## begin Extracted entries

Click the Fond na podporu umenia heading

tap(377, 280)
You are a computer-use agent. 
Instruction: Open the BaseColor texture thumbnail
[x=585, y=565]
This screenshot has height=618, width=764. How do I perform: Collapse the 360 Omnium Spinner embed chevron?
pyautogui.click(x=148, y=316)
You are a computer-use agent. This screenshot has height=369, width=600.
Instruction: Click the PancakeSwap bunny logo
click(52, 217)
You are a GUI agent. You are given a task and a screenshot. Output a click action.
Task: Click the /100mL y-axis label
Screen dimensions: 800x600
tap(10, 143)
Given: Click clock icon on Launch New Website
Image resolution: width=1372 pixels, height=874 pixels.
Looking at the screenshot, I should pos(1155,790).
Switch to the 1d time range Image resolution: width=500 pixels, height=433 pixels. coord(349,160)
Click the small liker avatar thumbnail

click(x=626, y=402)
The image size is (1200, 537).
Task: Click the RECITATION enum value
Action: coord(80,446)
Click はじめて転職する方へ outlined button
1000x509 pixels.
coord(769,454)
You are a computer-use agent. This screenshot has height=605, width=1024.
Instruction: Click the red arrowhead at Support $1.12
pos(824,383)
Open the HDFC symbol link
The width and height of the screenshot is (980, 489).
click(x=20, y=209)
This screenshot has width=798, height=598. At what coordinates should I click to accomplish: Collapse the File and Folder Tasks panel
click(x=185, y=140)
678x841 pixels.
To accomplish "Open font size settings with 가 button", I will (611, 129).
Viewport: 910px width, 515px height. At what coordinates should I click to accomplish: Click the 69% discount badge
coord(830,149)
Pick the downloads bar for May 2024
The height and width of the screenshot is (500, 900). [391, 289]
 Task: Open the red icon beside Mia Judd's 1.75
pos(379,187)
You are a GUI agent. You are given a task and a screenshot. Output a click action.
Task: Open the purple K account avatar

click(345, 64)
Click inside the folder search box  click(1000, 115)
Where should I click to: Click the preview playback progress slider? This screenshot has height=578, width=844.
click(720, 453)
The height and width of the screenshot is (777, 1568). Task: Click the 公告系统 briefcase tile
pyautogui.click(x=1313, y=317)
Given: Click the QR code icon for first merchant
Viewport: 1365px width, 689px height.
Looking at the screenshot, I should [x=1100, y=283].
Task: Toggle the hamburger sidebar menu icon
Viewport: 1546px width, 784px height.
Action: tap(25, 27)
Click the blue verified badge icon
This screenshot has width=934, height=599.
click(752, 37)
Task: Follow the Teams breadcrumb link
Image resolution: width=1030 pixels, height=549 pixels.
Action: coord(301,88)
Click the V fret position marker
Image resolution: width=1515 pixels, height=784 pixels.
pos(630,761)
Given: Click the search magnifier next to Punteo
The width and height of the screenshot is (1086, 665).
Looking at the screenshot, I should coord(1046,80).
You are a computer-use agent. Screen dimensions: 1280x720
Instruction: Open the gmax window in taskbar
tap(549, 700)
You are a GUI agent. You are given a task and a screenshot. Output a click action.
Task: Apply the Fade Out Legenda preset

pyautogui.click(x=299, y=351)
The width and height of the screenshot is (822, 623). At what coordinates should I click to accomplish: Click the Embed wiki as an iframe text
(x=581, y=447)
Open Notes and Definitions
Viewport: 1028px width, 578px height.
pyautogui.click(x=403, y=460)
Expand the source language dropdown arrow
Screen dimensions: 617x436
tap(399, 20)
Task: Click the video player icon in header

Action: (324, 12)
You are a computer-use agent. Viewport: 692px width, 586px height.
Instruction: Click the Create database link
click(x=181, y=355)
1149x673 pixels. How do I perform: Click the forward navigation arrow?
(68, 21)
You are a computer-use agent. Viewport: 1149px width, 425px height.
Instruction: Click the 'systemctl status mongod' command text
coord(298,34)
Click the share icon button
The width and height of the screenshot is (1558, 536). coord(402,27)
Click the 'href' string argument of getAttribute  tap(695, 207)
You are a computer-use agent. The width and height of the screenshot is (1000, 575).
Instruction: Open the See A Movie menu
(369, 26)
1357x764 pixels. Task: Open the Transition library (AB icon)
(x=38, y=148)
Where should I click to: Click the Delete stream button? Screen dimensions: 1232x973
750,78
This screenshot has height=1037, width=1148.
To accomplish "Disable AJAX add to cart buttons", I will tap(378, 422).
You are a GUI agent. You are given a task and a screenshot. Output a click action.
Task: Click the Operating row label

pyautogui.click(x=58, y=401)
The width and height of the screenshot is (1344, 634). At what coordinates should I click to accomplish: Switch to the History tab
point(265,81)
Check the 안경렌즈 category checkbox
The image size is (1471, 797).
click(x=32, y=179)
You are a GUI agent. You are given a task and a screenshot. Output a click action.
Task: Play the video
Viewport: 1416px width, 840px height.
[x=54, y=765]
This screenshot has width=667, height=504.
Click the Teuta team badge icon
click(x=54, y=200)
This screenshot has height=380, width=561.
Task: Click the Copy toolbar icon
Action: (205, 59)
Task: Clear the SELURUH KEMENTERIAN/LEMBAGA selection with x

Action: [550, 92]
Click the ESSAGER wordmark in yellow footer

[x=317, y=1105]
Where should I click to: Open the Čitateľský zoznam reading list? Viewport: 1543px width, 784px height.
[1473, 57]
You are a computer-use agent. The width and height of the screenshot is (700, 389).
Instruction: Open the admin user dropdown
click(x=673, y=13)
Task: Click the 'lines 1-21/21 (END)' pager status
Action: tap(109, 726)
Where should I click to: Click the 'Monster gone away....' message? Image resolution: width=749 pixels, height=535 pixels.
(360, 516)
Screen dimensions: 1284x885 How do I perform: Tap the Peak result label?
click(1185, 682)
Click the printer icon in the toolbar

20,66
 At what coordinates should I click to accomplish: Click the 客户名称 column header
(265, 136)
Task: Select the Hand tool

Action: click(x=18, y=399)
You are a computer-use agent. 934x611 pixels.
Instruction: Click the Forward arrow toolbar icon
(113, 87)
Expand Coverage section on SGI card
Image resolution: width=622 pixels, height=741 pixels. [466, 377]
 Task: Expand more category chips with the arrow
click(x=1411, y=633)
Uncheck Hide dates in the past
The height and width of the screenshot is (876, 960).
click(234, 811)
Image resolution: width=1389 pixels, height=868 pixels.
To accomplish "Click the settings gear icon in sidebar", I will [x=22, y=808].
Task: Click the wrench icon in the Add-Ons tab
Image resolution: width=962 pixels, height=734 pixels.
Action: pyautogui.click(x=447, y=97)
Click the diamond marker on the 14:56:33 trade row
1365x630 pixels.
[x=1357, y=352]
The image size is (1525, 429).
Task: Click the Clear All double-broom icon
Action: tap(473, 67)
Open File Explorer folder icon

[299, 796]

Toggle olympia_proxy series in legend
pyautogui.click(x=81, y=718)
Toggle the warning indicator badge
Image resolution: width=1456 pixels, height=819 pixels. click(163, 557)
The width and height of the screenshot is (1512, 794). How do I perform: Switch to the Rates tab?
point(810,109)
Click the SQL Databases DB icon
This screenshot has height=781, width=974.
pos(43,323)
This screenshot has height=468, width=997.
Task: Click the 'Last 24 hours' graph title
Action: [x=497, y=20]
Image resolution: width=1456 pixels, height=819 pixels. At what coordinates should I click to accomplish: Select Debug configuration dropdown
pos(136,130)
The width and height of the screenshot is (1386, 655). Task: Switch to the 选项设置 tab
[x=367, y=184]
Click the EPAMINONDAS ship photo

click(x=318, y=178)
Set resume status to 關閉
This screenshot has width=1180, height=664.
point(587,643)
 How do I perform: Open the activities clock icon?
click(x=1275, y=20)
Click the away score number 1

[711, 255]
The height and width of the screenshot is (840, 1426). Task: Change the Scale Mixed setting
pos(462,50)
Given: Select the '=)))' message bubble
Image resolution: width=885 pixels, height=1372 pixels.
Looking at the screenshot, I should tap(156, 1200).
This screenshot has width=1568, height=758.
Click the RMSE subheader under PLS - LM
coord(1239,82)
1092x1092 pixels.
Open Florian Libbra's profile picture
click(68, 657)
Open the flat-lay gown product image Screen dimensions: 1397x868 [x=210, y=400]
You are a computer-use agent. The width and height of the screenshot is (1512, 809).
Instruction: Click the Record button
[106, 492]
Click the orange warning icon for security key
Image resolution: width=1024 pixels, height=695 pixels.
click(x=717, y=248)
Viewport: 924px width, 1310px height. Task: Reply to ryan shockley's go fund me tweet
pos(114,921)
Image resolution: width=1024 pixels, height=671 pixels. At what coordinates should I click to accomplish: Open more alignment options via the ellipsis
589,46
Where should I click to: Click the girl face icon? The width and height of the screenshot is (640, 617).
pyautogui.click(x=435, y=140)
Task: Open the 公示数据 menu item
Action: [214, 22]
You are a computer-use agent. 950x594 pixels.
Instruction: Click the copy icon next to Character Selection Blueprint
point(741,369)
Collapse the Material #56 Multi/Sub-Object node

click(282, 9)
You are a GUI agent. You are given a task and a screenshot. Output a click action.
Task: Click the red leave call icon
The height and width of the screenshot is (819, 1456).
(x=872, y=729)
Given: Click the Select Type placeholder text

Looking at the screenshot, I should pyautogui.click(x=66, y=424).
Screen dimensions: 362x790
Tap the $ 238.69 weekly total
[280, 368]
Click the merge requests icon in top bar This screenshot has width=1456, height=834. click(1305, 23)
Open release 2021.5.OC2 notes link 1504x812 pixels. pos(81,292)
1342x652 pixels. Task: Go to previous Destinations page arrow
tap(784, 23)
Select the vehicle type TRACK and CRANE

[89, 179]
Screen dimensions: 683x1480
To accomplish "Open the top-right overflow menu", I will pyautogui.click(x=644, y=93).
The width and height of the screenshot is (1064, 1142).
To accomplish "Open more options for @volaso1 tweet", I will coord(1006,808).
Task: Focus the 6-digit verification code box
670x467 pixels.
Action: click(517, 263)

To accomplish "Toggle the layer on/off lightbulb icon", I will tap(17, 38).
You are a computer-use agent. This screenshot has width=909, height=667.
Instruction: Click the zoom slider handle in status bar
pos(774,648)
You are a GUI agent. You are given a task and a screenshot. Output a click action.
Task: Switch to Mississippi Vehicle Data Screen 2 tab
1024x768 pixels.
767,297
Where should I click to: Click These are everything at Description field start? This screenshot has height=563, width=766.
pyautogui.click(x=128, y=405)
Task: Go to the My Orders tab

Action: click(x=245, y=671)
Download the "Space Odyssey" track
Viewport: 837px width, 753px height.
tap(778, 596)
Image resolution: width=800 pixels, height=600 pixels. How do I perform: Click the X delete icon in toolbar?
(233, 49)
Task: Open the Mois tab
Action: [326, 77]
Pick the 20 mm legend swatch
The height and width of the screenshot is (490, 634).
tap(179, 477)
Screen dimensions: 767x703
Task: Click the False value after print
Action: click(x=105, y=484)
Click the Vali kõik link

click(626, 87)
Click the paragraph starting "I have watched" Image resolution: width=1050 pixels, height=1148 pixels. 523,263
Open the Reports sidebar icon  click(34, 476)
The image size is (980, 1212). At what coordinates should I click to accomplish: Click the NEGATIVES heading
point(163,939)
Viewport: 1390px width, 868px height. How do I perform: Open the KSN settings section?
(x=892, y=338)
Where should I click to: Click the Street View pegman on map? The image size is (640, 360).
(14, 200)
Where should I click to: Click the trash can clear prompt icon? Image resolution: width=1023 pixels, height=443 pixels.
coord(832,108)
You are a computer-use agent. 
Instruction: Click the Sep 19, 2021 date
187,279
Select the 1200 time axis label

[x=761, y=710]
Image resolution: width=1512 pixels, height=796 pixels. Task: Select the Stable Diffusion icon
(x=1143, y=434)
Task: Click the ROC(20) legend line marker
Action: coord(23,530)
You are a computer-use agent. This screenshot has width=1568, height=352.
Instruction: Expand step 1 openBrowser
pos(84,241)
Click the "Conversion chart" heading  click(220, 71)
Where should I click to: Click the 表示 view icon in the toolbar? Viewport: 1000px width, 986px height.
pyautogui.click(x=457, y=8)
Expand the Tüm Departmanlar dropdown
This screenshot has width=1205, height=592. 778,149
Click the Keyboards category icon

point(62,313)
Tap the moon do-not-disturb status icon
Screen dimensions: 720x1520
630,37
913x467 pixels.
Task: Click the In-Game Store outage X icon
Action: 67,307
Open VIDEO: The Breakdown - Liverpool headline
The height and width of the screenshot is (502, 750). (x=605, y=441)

## end Extracted entries

### Your instructions:
Copy the records from the line that contains "Task: Toggle the hamburger sidebar menu icon" up to and including the line that contains "Action: coord(301,88)", keeping every character as it stands.

### Exercise answer:
Task: Toggle the hamburger sidebar menu icon
Viewport: 1546px width, 784px height.
Action: tap(25, 27)
Click the blue verified badge icon
This screenshot has width=934, height=599.
click(752, 37)
Task: Follow the Teams breadcrumb link
Image resolution: width=1030 pixels, height=549 pixels.
Action: coord(301,88)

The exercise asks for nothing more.